Criar um milagre económico para quem precisa | Opinião João Camargo | Jornal Expresso
O jornal Expresso desta semana publicou um texto de opinião de João Camargo da Ass. de Combate à Precariedade – Precários Inflexíveis.
«Após enérgica e longa luta por parte de sindicatos e movimentos de precários durante anos, os estágios não remunerados foram finalmente ilegalizados em 2011. No entanto, como outras medidas aprovadas nos últimos anos, fechou-se a porta e abriu-se a janela, mantendo-se os estágios curriculares e os estágios de acesso a algumas Ordens.
Qual é o mal dos estágios? Mostram que as pessoas são “empreendedoras” e “proactivas”, permitem ganhar experiência, reconhecimento, fazer redes de contactos. Mas não há um reverso? O que leva as pessoas a aceitar trabalhar sem receber? A falta de opções.
Num mercado de trabalho com uma pressão causada por mais de um milhão de pessoas sem emprego e um desemprego oficial de 36,5% entre os jovens, quais são os efeitos da aceitação de “trabalhar para a experiência”? Neste momento de crise os jovens são coagidos a contribuir para a redução dos salários e para o aumento da precariedade e do desemprego, aceitando ser extorquidos em nome de futuras vantagens que estão para chegar há anos. Quem entra actualmente no mercado de trabalho recebe em média menos 11% de salário que no ano passado. Entre os que mantém o seu posto de trabalho, 39,4% viu o salário ser reduzido no último ano, segundo o Boletim de Outono do Banco de Portugal. Uma guerra contra quem trabalha, que faz com que as pessoas fujam mais do país do que quando estávamos em guerra.
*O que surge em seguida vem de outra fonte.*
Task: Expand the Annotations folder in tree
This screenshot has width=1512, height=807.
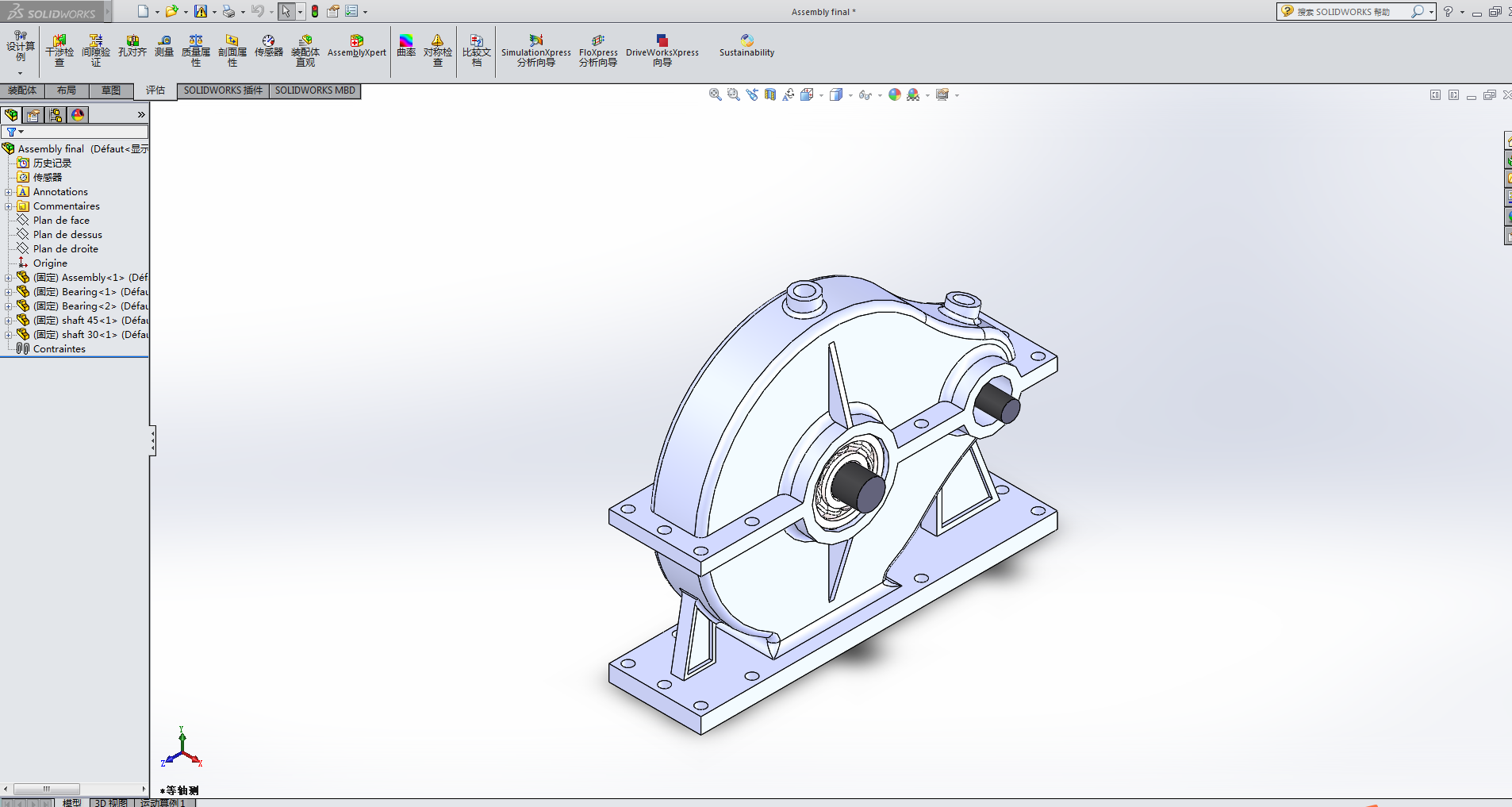Action: [9, 192]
Mas qual é o mal dos estágios não remunerados? As pessoas não podiam ganhar experiência, reconhecimento e fazer redes de contactos e, além disso, receberem um salário pelo trabalho que desempenham? Especialmente quando os estágios não remunerados são mesmo estágios fora-da-lei?
A precariedade e o desemprego são o modelo coerente e constante imposto nas últimas décadas. Nesse modelo de sociedade, o estágio é a porta de entrada para jovens que compõe a mescla de desemprego e precariedade dominante na população activa. O estágio é a figura de informalidade laboral e de desresponsabilização das entidades patronais logo à entrada na vida activa, um prelúdio para o que virá. E o que virá já aí está: desemprego, sem direitos ou apoios, abandono, uma vida de exclusão que cada vez mais uniformiza quem trabalha (55,5% de toda a população activa é precária ou está desempregada). Quem lucra com isto? Para algum lado irá o produzido, o pensado, trabalhado, transformado, não se evapora. Engrossa o Coeficiente de Gini que cada vez mais tende para a desigualdade e deixa cada vez mais pessoas para trás, na pobreza.
Pode uma sociedade manter-se assim? E se pensássemos uma espécie de “TSU para os lucros”? E se movimentos de precários e sindicatos iniciassem um debate com a sociedade sobre a necessidade do custo social do desemprego e da precariedade ser pago por quem lucra com esta realidade? E se os lucros das maiores empresas pagassem o apoio de quem está no desemprego? E se a violação do nosso direito colectivo ao Trabalho fosse paga por aqueles que fazem dessa violação o seu modelo de negócio? E se criássemos um milagre económico a sério para quem precisa?»